### Your task
Reply with each record repeated exactly.

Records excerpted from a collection
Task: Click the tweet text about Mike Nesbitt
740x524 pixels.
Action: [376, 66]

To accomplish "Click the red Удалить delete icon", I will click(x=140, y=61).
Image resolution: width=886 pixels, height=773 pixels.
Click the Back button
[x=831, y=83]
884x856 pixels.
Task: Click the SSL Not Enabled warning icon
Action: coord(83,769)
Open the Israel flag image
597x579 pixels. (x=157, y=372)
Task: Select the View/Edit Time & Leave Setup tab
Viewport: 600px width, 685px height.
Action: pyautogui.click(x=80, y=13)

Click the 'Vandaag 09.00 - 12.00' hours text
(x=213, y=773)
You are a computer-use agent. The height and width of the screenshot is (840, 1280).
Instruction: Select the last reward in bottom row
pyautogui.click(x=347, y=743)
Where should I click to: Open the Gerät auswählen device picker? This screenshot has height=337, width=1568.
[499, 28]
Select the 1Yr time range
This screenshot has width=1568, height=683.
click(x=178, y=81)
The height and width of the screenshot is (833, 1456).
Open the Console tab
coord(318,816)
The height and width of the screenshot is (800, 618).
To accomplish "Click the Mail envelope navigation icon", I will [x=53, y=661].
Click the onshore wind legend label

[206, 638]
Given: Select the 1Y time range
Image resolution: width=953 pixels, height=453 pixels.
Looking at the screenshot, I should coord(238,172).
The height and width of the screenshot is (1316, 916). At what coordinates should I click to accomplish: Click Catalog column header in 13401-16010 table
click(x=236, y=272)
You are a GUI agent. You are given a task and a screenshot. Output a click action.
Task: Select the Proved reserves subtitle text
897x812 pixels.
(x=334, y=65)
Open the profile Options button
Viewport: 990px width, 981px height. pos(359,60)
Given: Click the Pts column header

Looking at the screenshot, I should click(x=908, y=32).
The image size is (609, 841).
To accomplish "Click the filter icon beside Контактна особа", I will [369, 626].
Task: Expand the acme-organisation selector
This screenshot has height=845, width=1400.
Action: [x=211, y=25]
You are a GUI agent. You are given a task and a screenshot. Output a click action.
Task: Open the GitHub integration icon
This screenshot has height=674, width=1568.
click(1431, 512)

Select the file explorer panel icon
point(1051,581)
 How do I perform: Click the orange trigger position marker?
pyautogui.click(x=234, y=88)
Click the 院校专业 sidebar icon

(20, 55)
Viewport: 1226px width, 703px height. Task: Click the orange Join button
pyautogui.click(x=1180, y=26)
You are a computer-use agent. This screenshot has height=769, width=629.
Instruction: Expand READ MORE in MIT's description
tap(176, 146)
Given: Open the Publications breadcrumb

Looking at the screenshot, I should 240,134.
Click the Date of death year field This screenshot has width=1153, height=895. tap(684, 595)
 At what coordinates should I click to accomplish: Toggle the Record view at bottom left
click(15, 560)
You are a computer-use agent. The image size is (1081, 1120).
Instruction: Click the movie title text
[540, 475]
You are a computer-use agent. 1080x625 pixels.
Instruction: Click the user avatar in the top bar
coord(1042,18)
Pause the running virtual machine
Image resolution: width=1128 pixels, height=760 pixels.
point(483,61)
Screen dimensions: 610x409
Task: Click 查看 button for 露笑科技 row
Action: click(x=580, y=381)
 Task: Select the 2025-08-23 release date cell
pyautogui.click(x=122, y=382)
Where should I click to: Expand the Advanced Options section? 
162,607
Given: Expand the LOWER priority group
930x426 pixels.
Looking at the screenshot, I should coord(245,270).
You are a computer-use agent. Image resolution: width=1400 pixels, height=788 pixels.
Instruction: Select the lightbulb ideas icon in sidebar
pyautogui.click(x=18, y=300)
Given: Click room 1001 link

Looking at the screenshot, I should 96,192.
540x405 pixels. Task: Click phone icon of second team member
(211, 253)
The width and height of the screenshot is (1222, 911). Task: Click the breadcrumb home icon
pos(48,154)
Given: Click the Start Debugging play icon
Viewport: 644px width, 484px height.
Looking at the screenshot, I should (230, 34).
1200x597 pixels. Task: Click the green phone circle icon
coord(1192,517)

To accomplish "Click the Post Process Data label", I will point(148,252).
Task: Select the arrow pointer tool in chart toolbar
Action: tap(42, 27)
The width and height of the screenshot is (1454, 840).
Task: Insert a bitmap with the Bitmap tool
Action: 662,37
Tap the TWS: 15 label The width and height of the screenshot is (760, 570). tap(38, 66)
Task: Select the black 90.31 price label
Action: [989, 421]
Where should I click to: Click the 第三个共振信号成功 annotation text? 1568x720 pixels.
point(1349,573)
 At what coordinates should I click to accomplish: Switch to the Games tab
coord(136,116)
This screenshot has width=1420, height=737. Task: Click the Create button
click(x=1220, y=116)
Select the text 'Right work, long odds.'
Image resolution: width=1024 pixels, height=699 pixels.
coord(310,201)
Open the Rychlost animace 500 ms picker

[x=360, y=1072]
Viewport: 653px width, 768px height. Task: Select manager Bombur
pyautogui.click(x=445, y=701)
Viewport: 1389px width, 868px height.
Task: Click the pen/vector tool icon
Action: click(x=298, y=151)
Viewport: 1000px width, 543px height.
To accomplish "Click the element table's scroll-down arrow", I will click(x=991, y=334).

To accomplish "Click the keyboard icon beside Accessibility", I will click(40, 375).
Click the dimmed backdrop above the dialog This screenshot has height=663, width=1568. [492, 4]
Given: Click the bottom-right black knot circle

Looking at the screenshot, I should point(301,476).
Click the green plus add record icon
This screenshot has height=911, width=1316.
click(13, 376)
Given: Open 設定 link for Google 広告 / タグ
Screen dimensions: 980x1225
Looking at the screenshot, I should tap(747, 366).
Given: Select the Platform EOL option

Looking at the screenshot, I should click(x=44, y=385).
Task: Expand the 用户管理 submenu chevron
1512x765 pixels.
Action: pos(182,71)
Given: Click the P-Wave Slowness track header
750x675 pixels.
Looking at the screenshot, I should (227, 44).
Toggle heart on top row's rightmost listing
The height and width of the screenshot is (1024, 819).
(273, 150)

### Answer for this exercise
Task: Click the tweet text about Mike Nesbitt
740x524 pixels.
Action: [376, 66]

To accomplish "Click the red Удалить delete icon", I will click(x=140, y=61).
Image resolution: width=886 pixels, height=773 pixels.
Click the Back button
[x=831, y=83]
884x856 pixels.
Task: Click the SSL Not Enabled warning icon
Action: coord(83,769)
Open the Israel flag image
597x579 pixels. (x=157, y=372)
Task: Select the View/Edit Time & Leave Setup tab
Viewport: 600px width, 685px height.
Action: pyautogui.click(x=80, y=13)

Click the 'Vandaag 09.00 - 12.00' hours text
(x=213, y=773)
You are a computer-use agent. The height and width of the screenshot is (840, 1280).
Instruction: Select the last reward in bottom row
pyautogui.click(x=347, y=743)
Where should I click to: Open the Gerät auswählen device picker? This screenshot has height=337, width=1568.
[499, 28]
Select the 1Yr time range
This screenshot has width=1568, height=683.
click(x=178, y=81)
The height and width of the screenshot is (833, 1456).
Open the Console tab
coord(318,816)
The height and width of the screenshot is (800, 618).
To accomplish "Click the Mail envelope navigation icon", I will [x=53, y=661].
Click the onshore wind legend label

[206, 638]
Given: Select the 1Y time range
Image resolution: width=953 pixels, height=453 pixels.
Looking at the screenshot, I should coord(238,172).
The height and width of the screenshot is (1316, 916). At what coordinates should I click to accomplish: Click Catalog column header in 13401-16010 table
click(x=236, y=272)
You are a GUI agent. You are given a task and a screenshot. Output a click action.
Task: Select the Proved reserves subtitle text
897x812 pixels.
(x=334, y=65)
Open the profile Options button
Viewport: 990px width, 981px height. pos(359,60)
Given: Click the Pts column header

Looking at the screenshot, I should click(x=908, y=32).
The image size is (609, 841).
To accomplish "Click the filter icon beside Контактна особа", I will [369, 626].
Task: Expand the acme-organisation selector
This screenshot has height=845, width=1400.
Action: [x=211, y=25]
You are a GUI agent. You are given a task and a screenshot. Output a click action.
Task: Open the GitHub integration icon
This screenshot has height=674, width=1568.
click(1431, 512)

Select the file explorer panel icon
point(1051,581)
 How do I perform: Click the orange trigger position marker?
pyautogui.click(x=234, y=88)
Click the 院校专业 sidebar icon

(20, 55)
Viewport: 1226px width, 703px height. Task: Click the orange Join button
pyautogui.click(x=1180, y=26)
You are a computer-use agent. This screenshot has height=769, width=629.
Instruction: Expand READ MORE in MIT's description
tap(176, 146)
Given: Open the Publications breadcrumb

Looking at the screenshot, I should 240,134.
Click the Date of death year field This screenshot has width=1153, height=895. tap(684, 595)
 At what coordinates should I click to accomplish: Toggle the Record view at bottom left
click(15, 560)
You are a computer-use agent. The image size is (1081, 1120).
Instruction: Click the movie title text
[540, 475]
You are a computer-use agent. 1080x625 pixels.
Instruction: Click the user avatar in the top bar
coord(1042,18)
Pause the running virtual machine
Image resolution: width=1128 pixels, height=760 pixels.
point(483,61)
Screen dimensions: 610x409
Task: Click 查看 button for 露笑科技 row
Action: click(x=580, y=381)
 Task: Select the 2025-08-23 release date cell
pyautogui.click(x=122, y=382)
Where should I click to: Expand the Advanced Options section? 
162,607
Given: Expand the LOWER priority group
930x426 pixels.
Looking at the screenshot, I should coord(245,270).
You are a computer-use agent. Image resolution: width=1400 pixels, height=788 pixels.
Instruction: Select the lightbulb ideas icon in sidebar
pyautogui.click(x=18, y=300)
Given: Click room 1001 link

Looking at the screenshot, I should 96,192.
540x405 pixels. Task: Click phone icon of second team member
(211, 253)
The width and height of the screenshot is (1222, 911). Task: Click the breadcrumb home icon
pos(48,154)
Given: Click the Start Debugging play icon
Viewport: 644px width, 484px height.
Looking at the screenshot, I should (230, 34).
1200x597 pixels. Task: Click the green phone circle icon
coord(1192,517)

To accomplish "Click the Post Process Data label", I will point(148,252).
Task: Select the arrow pointer tool in chart toolbar
Action: tap(42, 27)
The width and height of the screenshot is (1454, 840).
Task: Insert a bitmap with the Bitmap tool
Action: 662,37
Tap the TWS: 15 label The width and height of the screenshot is (760, 570). tap(38, 66)
Task: Select the black 90.31 price label
Action: [989, 421]
Where should I click to: Click the 第三个共振信号成功 annotation text? 1568x720 pixels.
point(1349,573)
 At what coordinates should I click to accomplish: Switch to the Games tab
coord(136,116)
This screenshot has width=1420, height=737. Task: Click the Create button
click(x=1220, y=116)
Select the text 'Right work, long odds.'
Image resolution: width=1024 pixels, height=699 pixels.
coord(310,201)
Open the Rychlost animace 500 ms picker

[x=360, y=1072]
Viewport: 653px width, 768px height. Task: Select manager Bombur
pyautogui.click(x=445, y=701)
Viewport: 1389px width, 868px height.
Task: Click the pen/vector tool icon
Action: click(x=298, y=151)
Viewport: 1000px width, 543px height.
To accomplish "Click the element table's scroll-down arrow", I will click(x=991, y=334).

To accomplish "Click the keyboard icon beside Accessibility", I will click(40, 375).
Click the dimmed backdrop above the dialog This screenshot has height=663, width=1568. [492, 4]
Given: Click the bottom-right black knot circle

Looking at the screenshot, I should point(301,476).
Click the green plus add record icon
This screenshot has height=911, width=1316.
click(13, 376)
Given: Open 設定 link for Google 広告 / タグ
Screen dimensions: 980x1225
Looking at the screenshot, I should tap(747, 366).
Given: Select the Platform EOL option

Looking at the screenshot, I should click(x=44, y=385).
Task: Expand the 用户管理 submenu chevron
1512x765 pixels.
Action: pos(182,71)
Given: Click the P-Wave Slowness track header
750x675 pixels.
Looking at the screenshot, I should (227, 44).
Toggle heart on top row's rightmost listing
The height and width of the screenshot is (1024, 819).
(273, 150)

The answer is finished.